Awesome

Vector Quantized Autoencoders

WARNING: README is not written well currently. I'll clean it in a few weeks!

Tensorflow implementation of Theory and Experiments on Vector Quantized Autoencoders.

By modifying configurations, you can use VQVAE instead of soft EM version VQA (modify bottleneck_kind to vq in config.yml)

For more details, please refer to the paper or its precedent paper (Neural Discrete Representation Learning).

Notes

Many codes of this repository are drawn from tensor2tensor library.
As tensor2tensor is too big to understand at a glance, I draw some of their codes as concise as possible.
All works are done in TensorFlow 1.12.

WMT14-ENDE (Distilled Data)

I got 24.9 BLEU score. It's quite not that bad, but still worse than the paper's result.

I trained with configurations as below:

4 V100 GPUs
batch_size: 8192
Knowledge Distillation from Transformer of OpenNMT-tf
averages weights of recent checkpoints using avg_checkpoints.py

It took about 13 days to run 1M train steps.

In my experience, I figured more batch_size and number of gpus help to improve performance significantly.

Thus, there is a possiblility to get further improvements with 8 or more gpus training.

If you have enough gpus, please let me know the result.

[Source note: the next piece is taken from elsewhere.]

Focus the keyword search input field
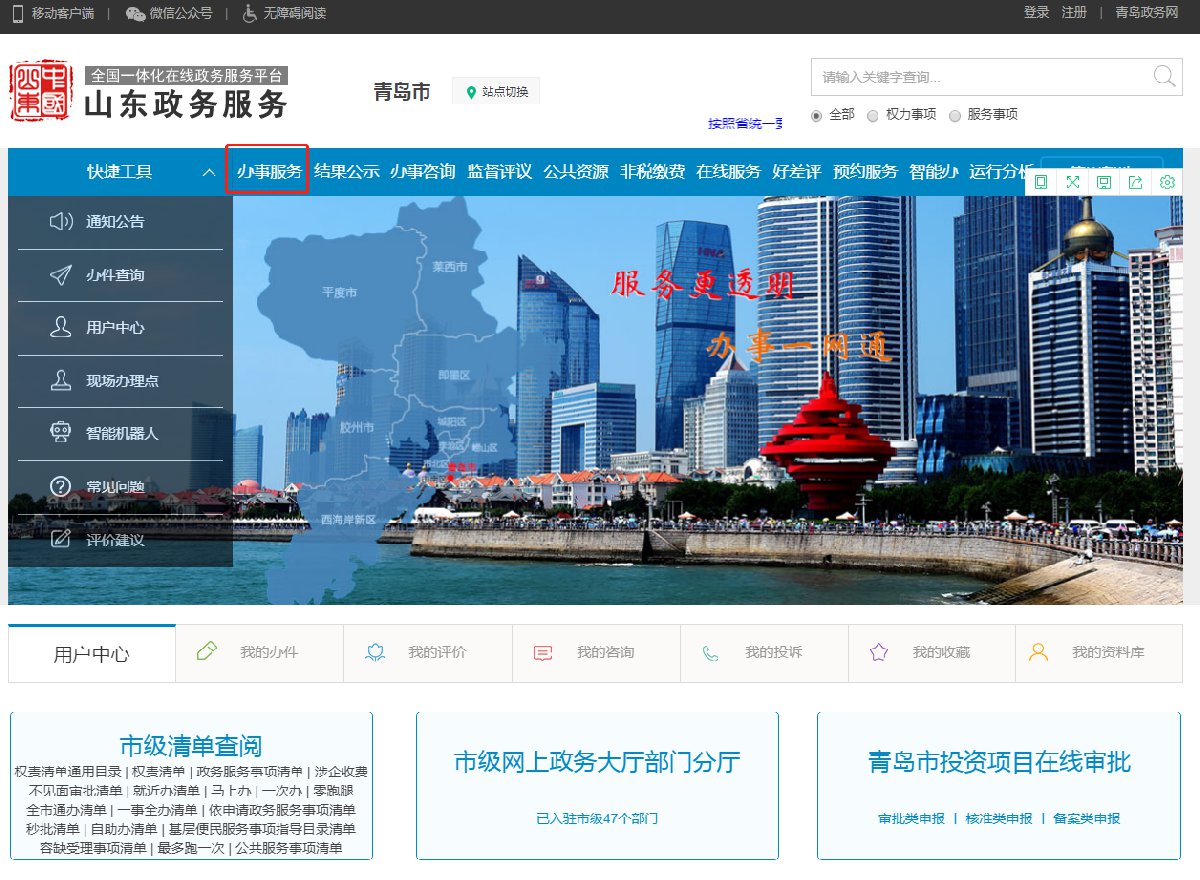The width and height of the screenshot is (1200, 880). 980,77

Additionally, if there is any error, mis-implementation or mis-configuration, please let me know :).

Data Preparation

# You can change filepaths by modifying 'config.yml'
# or you can change filepaths using --c config as below.
# python generate_data.py --c \
#   source_vocab_file=/path/to/your-data-dir/vocab_src \
#   target_vocab_file=/path/to/your-data-dir/vocab_tgt \
#   source_train_file=/path/to/your-data-dir/train_src \
#   target_train_file=/path/to/your-data-dir/train_tgt \
#   source_eval_file=/path/to/your-data-dir/valid_src \
#   target_eval_file=/path/to/your-data-dir/valid_tgt \
#   record_train_file=/path/to/your-data-dir/train.tfrecords \
#   record_eval_file=/path/to/your-data-dir/valid.tfrecords
python generate_data.py

Training

# 1. Create log directory
mkdir /path/to/your-log-dir

# 2. (Optional) Copy configs
cp ./config.yml /path/to/your-log-dir

# 3. Run training
python train.py -m /path/to/your-log-dir

If you want to change hparams, then you can do it by choosing one of two options.

modify config.yml

add arguments as below:

python train.py -m /path/to/your-log-dir --c hidden_size=512 num_heads=8

Test

# (Optional) Averaging checkpoints is mostly helpful to improve performance
python avg_checkpoints.py --prefix=/path/to/your-log-dir --num_last_checkpoints=20

# checkpoint config is optional
python decode.py \
  --model_dir /path/to/your-log-dir \
  --predict_file /path/to/wmt14_ende_distill/test.en \
  --out_file out.txt
  --checkpoint /tmp/averaged.ckpt-0

spm_decode \
  --model=/path/to/OpenNMT-tf/scripts/wmt/wmtende.model \
  --input_format=piece < out.txt > out.detok.txt

sh /path/to/OpenNMT-tf/scripts/wmt/get_ende_bleu.sh out.detok.txt

Current result:

BLEU = 24.89, 57.6/31.2/19.1/12.2 (BP=0.978, ratio=0.978, hyp_len=63093, ref_len=64496)

Prediction samples

Source	Prediction	Ground Truth
Gutach: Increased safety for pedestrians	Guts: Mehr Sicherheit für Fußgänger	Gutach: Noch mehr Sicherheit für Fußgänger
They are not even 100 metres apart: On Tuesday, the new B 33 pedestrian lights in Dorfparkplatz in Gutach became operational - within view of the existing Town Hall traffic lights.	Sie sind nicht nicht einmal 100 Meter voneinander entfernt: Am Dienstag wurden die neuen Fußgängerzonen B 33 am Dorfparkplatz in Gutach im Hinblick auf die bestehende Ampel des Rathauses in Betrieb genommen.	Sie stehen keine 100 Meter voneinander entfernt: Am Dienstag ist in Gutach die neue B 33-Fußgängerampel am Dorfparkplatz in Betrieb genommen worden - in Sichtweite der älteren Rathausampel.
Two sets of lights so close to one another: intentional or just a silly error?	Zwei Lichtsätze so nah aneinander: absichtlich oder nur ein dummer Fehler?	Zwei Anlagen so nah beieinander: Absicht oder Schildbürgerstreich?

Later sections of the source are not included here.